Watch the full video on YouTube
Language Localization (Arabic/English)
This section explains why running ads in both Arabic and English requires more than simple translation. In the next part, we’ll walk through a few practical tips on how to design, test, and run bilingual campaigns that work across MENA.
One Ad, Two Languages = Two Experiences
Running ads in Arabic and English isn’t just a matter of flipping the words from one language to the other. As Areesto, LatinoBridge, and GMR Transcription point out, literal translation often kills the tone, flattens the humor, or makes the message unclear – and in some cases, it can even feel off or inappropriate in Arabic.
The audiences themselves are also quite different. Arabic campaigns usually talk to locals and more conservative shoppers, while English ads tend to target expats and a more international crowd. That’s why each version needs to be transcreated – the tone, style, and emotion adjusted so the Arabic and English feel native in their own worlds, not like one was just copied from the other.
Best Practices
This section suggests some useful guidelines for creating effective Arabic-language creatives in MENA. It focuses on layout, language, and dialect considerations to ensure ads are both readable and culturally resonant.
- Design for right-to-left (RTL) layout: Arabic reads right-to-left, so layout, alignment, spacing, and navigation must flip accordingly. Proper RTL fonts and clean rendering of mixed text (like numbers or brand names) are essential for a smooth user experience.
- Use separate text fields: Meta’s DLO and Google’s responsive formats let advertisers write separate Arabic and English copy for the same ad. Thus, you’re not squeezing Arabic into an English layout, which helps avoid truncation and keeps each language flowing in its own natural tone and structure.
- Test dialect variants: Arabic dialects vary widely across the region. Testing Emirati, Saudi, Levantine, or other variants, since what works in one market may fall flat in another. Modern Standard Arabic can serve as a neutral option, but local dialects often deliver stronger engagement.

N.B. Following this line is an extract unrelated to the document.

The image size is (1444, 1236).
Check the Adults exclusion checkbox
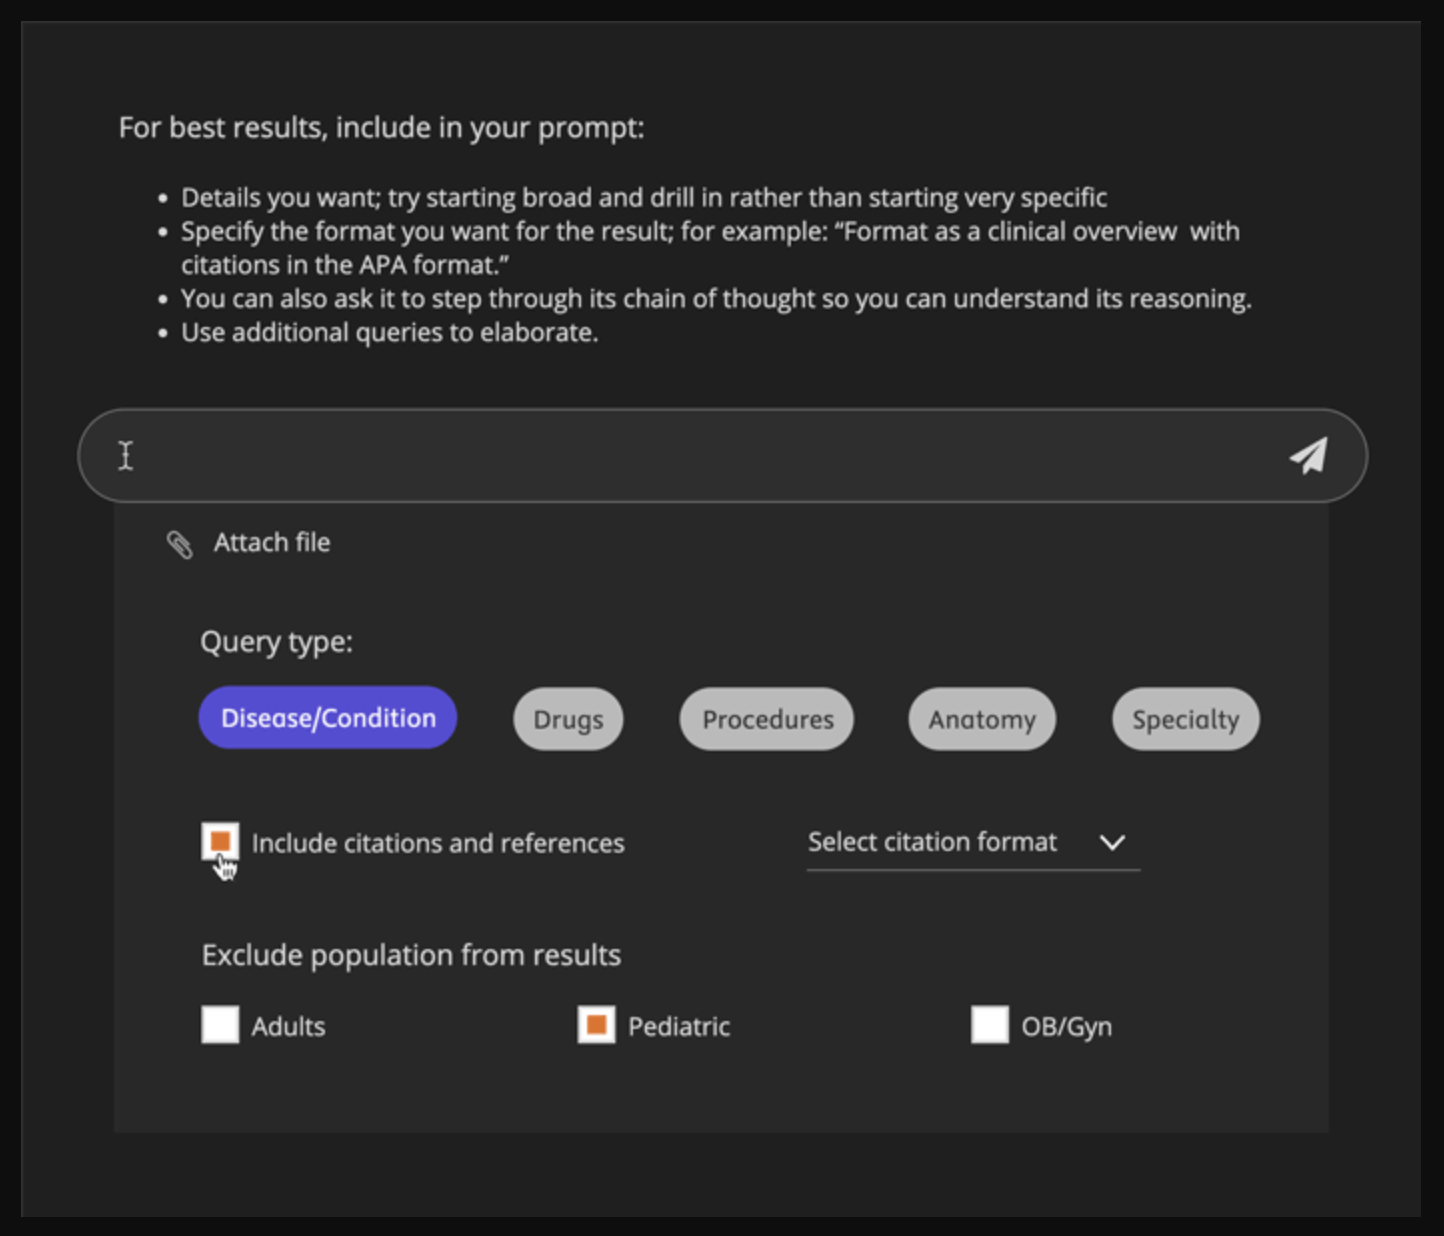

Platforms That Support Multilingual Delivery
Platforms that support multilingual delivery are essential for reaching diverse audiences in MENA. With users speaking multiple languages and engaging across different channels, brands need tools that automatically serve the right creative version to the right user.
Meta (Facebook and Instagram)
Meta supports multilingual creatives through its Dynamic Language Optimization system, which allows advertisers to upload up to six language versions of the same ad. Meta then decides which language to show each user, all within a single ad set.
You can run a single campaign, write separate Arabic and English versions for the headlines, main text, and URLs, and let Meta handle the rest – it serves the right language to each person based on their context.
Google Ads
Google Ads also enables language-based delivery by using signals such as search language, browser settings, and website content to determine what users understand. Language selection currently happens at the campaign level, though the platform is shifting toward AI-driven language detection.
Seoteric reports that manual language targeting will be phased out by the end of 2025. In practice, most advertisers still manage separate campaigns or asset groups per language because Google will not automatically pick the best localized asset for each user, as noted by Lokalise and Seoteric.
TikTok
TikTok offers language-based targeting as well, allowing advertisers to reach users by app language or predicted language preference. TikTok also provides a Multilingual tool that can translate an ad’s audio and captions so viewers receive the creative in their own language.
TikTok’s documentation adds that each ad must match the accepted language requirements of the targeted market, meaning it is often best to use separate ad groups or assets for Arabic and English.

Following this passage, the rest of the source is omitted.